Als die Spielergeneration der Beckenbauer, Overath und Netzer eine ästhetische Wende im deutschen Fußball einleiteten, geriet der Berner Triumph in den Augen der jüngeren Generation ein wenig unter Stalingrad-Verdacht. Die sagenumwobene Geschichte vom Aufbäumen des fast schon besiegten deutschen David gegen den ungarischen Goliath roch verdächtig nach Heldenlegenden aus Landserheftchen.
Doch als der deutsche "Rumpelfußball" - eine unfreundliche Etikettierung Franz Beckenbauers - in den achtziger Jahren zurückkehrte und die DFB-Equipe mehrere spielerisch zweifelhafte Endspielteilnahmen erkämpfte, entwickelte sich hierzulande eine Art trotziges Erfolgsbewusstsein von einem deutschen Sonderweg auf dem Rasen: nämlich selbst eklatante spielerische Defizite durch außergewöhnlichen Kampfesmut kompensieren zu können.

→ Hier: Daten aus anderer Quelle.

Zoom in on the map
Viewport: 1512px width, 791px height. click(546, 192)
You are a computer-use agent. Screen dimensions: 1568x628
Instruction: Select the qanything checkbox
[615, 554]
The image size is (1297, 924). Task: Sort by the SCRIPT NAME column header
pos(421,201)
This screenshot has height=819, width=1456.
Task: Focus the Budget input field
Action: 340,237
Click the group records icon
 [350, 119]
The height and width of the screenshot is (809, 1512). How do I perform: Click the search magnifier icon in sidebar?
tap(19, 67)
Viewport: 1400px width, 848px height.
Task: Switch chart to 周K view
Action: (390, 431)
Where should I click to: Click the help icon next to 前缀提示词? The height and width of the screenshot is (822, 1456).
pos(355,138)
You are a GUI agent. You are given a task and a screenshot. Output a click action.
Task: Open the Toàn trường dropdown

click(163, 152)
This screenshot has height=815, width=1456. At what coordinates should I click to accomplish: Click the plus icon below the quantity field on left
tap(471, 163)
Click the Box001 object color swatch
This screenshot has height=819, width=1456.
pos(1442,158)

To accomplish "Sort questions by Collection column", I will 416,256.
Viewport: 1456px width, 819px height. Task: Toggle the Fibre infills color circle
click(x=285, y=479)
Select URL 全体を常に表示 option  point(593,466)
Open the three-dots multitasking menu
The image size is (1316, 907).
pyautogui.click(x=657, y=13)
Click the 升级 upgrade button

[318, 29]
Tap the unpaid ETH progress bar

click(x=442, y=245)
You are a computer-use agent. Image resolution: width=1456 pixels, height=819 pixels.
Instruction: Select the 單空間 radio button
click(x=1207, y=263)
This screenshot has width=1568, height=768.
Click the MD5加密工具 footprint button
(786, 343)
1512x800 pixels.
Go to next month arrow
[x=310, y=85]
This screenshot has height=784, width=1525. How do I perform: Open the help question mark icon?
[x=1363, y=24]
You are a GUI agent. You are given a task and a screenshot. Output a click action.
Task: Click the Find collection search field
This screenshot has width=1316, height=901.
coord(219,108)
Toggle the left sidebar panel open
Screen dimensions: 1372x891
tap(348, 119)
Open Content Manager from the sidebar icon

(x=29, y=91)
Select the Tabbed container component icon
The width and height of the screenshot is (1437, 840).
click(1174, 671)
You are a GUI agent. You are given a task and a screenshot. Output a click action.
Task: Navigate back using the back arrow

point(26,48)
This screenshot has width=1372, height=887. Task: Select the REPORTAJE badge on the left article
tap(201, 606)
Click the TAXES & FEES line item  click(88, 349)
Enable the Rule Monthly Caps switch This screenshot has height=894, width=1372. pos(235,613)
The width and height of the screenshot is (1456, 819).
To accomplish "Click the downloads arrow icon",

Wo es an der Technik fehlte, war Rackern bis zum Umfallen angesagt.
Inzwischen garantieren die sprichwörtlichen deutschen Tugenden allein keinen Erfolg mehr gegen eine technisch und taktisch hochgerüstete internationale Konkurrenz. Gesellschaftliche Analogien bieten sich an: Eine neue Spielergeneration beherrscht nicht einmal mehr das Kämpfen. Der einstige Superstar im Weltfußball steht vor der Zweitklassigkeit. Radikale Umbrüche verlangen nach heroischen Vorbildern. Schon deshalb dürfte auch das "Wunder von Bern" nie in Vergessenheit geraten.